Côté ambiance, pour ceux qui rêvent du Tyrol, des montagnes géantes et des pâturages à perte de vue, l’Autriche a beaucoup à offrir. Mon souvenir vient néanmoins d’une région voisine, celle de Vorarlberg, où la voiture a grimpé un petit chemin de campagne jusqu’à Schönenbach. L’auberge Jagdgasthaus Egender et son restaurant, situés dans un paysage paradisiaque, donnent envie de partir en randonnée ou d’apprendre à jouer du cor des Alpes. L’idée de se creuser l’appétit en respirant l’air frais n’est pas bête du tout. Une petite faim ne suffit pas. Même une grosse faim mérite d’être creusée avant de prendre place pour commander le traditionnel käsespätzle, un plat de pâtes au fromage servi avec des oignons séchés. La brique de pâtes fumantes arrive dans un grand plat de bois à partager. Une espèce de louche, elle aussi en bois, permet de diviser les portions. Ne pas avoir les yeux plus grands que la panse, là, c’est le grand défi. Le käsespätzle, bien meilleur qu’un excellent mac n’cheese, fait l’effet d’une grosse pierre sous le diaphragme. Même la plus petite portion donnera l’impression de pousser la pierre de Sisyphe en marchant vers la voiture. Une deuxième randonnée n’est pas de refus, pour les plus motivés. Chaque calorie vaut néanmoins le détour.

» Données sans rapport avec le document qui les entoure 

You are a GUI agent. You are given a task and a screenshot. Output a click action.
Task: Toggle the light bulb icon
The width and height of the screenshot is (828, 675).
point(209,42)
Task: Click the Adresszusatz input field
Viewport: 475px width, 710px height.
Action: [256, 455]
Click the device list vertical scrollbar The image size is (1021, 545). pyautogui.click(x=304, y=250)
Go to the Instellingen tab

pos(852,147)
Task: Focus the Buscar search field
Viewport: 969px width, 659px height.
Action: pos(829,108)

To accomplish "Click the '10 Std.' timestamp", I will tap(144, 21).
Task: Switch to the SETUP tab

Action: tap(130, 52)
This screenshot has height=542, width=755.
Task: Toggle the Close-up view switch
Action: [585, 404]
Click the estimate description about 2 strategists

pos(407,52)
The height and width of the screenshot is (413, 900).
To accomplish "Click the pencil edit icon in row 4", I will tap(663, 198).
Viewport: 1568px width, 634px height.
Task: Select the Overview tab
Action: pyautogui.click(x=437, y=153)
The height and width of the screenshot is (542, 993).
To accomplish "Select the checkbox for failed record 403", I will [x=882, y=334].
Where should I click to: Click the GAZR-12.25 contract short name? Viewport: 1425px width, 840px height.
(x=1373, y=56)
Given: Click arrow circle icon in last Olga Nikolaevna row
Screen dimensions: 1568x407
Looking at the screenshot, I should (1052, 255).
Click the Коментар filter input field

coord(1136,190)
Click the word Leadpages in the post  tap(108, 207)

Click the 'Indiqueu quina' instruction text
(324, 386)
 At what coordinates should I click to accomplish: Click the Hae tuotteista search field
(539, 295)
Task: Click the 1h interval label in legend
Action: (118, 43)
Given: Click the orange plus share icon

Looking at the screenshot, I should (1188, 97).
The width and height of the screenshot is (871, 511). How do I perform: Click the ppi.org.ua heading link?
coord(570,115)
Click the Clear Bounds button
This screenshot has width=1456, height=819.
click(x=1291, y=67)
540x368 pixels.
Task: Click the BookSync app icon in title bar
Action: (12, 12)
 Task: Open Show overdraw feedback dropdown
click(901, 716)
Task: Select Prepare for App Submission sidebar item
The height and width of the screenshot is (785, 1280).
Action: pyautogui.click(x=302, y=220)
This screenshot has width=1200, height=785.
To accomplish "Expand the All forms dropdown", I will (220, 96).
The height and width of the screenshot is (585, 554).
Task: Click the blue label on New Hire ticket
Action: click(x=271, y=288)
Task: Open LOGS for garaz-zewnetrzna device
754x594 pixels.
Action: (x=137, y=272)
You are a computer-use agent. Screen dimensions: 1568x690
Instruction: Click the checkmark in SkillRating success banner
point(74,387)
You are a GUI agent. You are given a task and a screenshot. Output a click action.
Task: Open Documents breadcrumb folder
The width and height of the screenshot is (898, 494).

Sinon, côté ambiance, difficile d’oublier un souper traditionnel offert dans un établissement pour touristes à Addis Abeba, en Éthiopie. C’était mon premier soir dans la capitale et je suivais les autres clients de l’hôtel, qui s’étaient donné rendez-vous là. À l’entrée, détecteur de métal pour tous. Aucun liquide n’est permis à l’intérieur. On vide donc les sacs à dos des backpackers que nous sommes. On ne lésine pas sur la sécurité.
Les mises en scène ne sont habituellement pas les expériences qui m’attirent le plus. Je préfère me retrouver au cœur de la population locale pour une ambiance plus réaliste. Mais là, on présentait musique et danse traditionnelles. Le repas, surtout, était composé de sauces piquantes à partager qu’on déposait sur un plateau couvert d’injera, une espèce de grande crêpe traditionnelle qu’on mange avec les mains. Avant d’attaquer la grande galette, on nous propose d’ailleurs de nous les laver, les mains, directement à la table, en nous versant de l’eau avec de grands bocaux. L’injera sert ensuite d’ustensile pour contenir la sauce épicée qu’on a commandée. Partager ainsi une assiette avec de purs inconnus nous oblige à voir le repas autrement qu’une simple activité de subsistance.
Enfin, côté ambiance, difficile de faire plus éclaté que les restaurants-discothèques Andres Carnes de Res, en Colombie, où la musique couvre toute discussion. Là, on nous incite à danser dans des décors de néons qui varient d’un étage à l’autre. Si leur cœur nous en dit, quand c’est notre première visite, on peut porter une banderole révélant au reste du monde que n’avions jamais mangé de ce pain-là avant. Si le menu est varié, on retiendra davantage la folie de cet établissement hyperpopulaire que le menu de plats traditionnels.